**TEKS YANG DIBERIKAN**:
--

Baca berita tanpa iklan. Gabung Kompas.com+
Wicak Hidayat

Penulis teknologi yang saat ini terjun bebas ke dunia startup digital. Ia aktif di Code Margonda bersama komunitas lainnya di Depok. Juga berperan sebagai Tukang Jamu di sebuah usaha rintisan bernama Lab Kinetic.

kolom

Gampang Masuk Perangkap, Kita Manusia atau Tikus?

Kompas.com - 08/08/2016, 11:05 WIB
Anda bisa menjadi kolumnis !
Kriteria (salah satu): akademisi, pekerja profesional atau praktisi di bidangnya, pengamat atau pemerhati isu-isu strategis, ahli/pakar di bidang tertentu, budayawan/seniman, aktivis organisasi nonpemerintah, tokoh masyarakat, pekerja di institusi pemerintah maupun swasta, mahasiswa S2 dan S3. Cara daftar baca di sini
EditorDeliusno

Perangkap tikus, konon, adalah satu-satunya alat yang tidak lagi membutuhkan inovasi. Ini karena tikus mudah sekali ditangkap akibat kebiasaan mereka melewati jalur yang sama berulang-ulang. Setelah tahu jalurnya, manusia cukup pasang perangkap di jalur itu untuk menangkapnya.  

Manusia, kadang bisa bernasib seperti tikus itu pula. Karena kebiasaan yang berulang-ulang, mudah pula terjebak dalam perangkap. Bukan perangkap fisik yang memenjarakan tubuh, tapi sebuah perangkap yang lebih berbahaya: perangkap pikiran dan wawasan.

--

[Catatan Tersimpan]
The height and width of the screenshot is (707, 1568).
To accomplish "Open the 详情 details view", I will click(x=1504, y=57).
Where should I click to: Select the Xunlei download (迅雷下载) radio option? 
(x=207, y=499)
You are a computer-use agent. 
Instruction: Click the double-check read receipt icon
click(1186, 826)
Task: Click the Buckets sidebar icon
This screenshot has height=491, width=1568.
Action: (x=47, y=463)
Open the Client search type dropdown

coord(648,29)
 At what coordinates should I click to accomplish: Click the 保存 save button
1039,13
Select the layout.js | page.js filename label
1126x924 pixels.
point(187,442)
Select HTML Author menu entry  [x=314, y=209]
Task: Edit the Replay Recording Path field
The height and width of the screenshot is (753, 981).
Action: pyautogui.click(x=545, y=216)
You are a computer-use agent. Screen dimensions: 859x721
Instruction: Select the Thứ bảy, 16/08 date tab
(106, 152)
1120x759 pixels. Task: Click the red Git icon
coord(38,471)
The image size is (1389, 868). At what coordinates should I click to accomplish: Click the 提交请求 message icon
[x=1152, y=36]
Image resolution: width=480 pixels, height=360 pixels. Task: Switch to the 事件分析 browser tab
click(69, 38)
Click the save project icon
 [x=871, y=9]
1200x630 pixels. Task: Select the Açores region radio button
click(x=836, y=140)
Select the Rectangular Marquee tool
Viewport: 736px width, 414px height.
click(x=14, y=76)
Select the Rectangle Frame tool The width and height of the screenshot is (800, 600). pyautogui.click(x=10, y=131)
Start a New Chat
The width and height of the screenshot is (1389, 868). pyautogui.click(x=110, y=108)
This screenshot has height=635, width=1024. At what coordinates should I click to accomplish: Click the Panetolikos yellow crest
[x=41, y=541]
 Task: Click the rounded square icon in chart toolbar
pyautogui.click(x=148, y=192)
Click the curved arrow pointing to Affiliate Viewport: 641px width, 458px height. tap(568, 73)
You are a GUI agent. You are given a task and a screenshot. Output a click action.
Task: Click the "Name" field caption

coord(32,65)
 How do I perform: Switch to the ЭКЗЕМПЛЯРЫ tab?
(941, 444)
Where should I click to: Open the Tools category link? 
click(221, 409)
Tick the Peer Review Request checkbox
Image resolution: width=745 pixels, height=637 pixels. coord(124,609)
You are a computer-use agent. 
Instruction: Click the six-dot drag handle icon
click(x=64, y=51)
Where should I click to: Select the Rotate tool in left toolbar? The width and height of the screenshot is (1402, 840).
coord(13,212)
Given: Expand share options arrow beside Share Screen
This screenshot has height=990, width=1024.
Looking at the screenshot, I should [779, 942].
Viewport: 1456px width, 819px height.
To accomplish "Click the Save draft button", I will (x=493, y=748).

--

**BAGIAN LATIHAN**:
**a.** Tentukan apakah setiap pernyataan berikut sesuai dengan kolom tentang perangkap tikus di atas, lalu jawab ya atau tidak disertai kutipan persis dari kolom itu sebagai penentu. (i) Tikus mudah ditangkap karena kebiasaannya melewati jalur yang sama berulang-ulang. (ii) Perangkap yang mengancam manusia adalah perangkap fisik yang memenjarakan tubuh. (iii) Perangkap tikus disebut sebagai alat yang masih terus membutuhkan inovasi.
**b.** Teruskan kolom tentang perangkap tikus di atas, dimulai sesudah kalimat terakhirnya.

**JAWABAN**:
**a.**
(i) Ya: "tikus mudah sekali ditangkap akibat kebiasaan mereka melewati jalur yang sama berulang-ulang"
(ii) Tidak: "Bukan perangkap fisik yang memenjarakan tubuh, tapi sebuah perangkap yang lebih berbahaya: perangkap pikiran dan wawasan."
(iii) Tidak: "satu-satunya alat yang tidak lagi membutuhkan inovasi"

**b.**
Waduh, kok tiba-tiba jadi berat sekali dan terasa seperti mau dihakimi? Sebelum semuanya kabur, baiklah, mari kita simak dulu sebuah cerita yang mungkin bisa lebih enak untuk diikuti daripada ceramah nan menggurui.

Kisah Si Joni

Seorang teman, sebut saja Joni, senang sekali menulis. Kegemarannya menulis ini jelas dipuji-puji banyak pihak, karena menulis adalah perbuatan terpuji. Ya kan? Kalau tidak, buat apa juga saya menghabiskan minggu siang ini untuk menulis dan bukan ngopi atau bermain bersama anak?

Intinya, Joni semakin rajin menulis lewat blog pribadinya dan semakin banyak yang memuji. Semakin yakin pada tulisannya, Joni ingin agar semakin banyak yang membaca. Maka ia sebarluaskan tulisannya lewat jejaring sosial, media sosial dan media-media lain yang bisa ia gunakan.

Setiap klik ‘Like’, setiap ‘Share’ dan setiap komentar jadi bahan bakar untuknya. Bahan bakar yang menjaga api semangat dalam dirinya untuk menulis terus dan terus.

Beberapa tulisannya, tentang topik tertentu, lebih banyak dapat ‘Like’, ‘Share’ dan komentar dari tulisan yang lain. Maka ia semakin sering menulis tentang topik itu. Semakin banyak ia menulis tentang hal itu, semakin banyak Like, Share, dan komentar. Begitu terus, seperti pusaran yang terus menguatkan.

“Wow,” suatu hari Joni berkata kepada saya, “aku sekarang sudah punya 2.000 follower lebih!”

“Hebat Joon. Udah jadi seleb nih?” celetuk saya.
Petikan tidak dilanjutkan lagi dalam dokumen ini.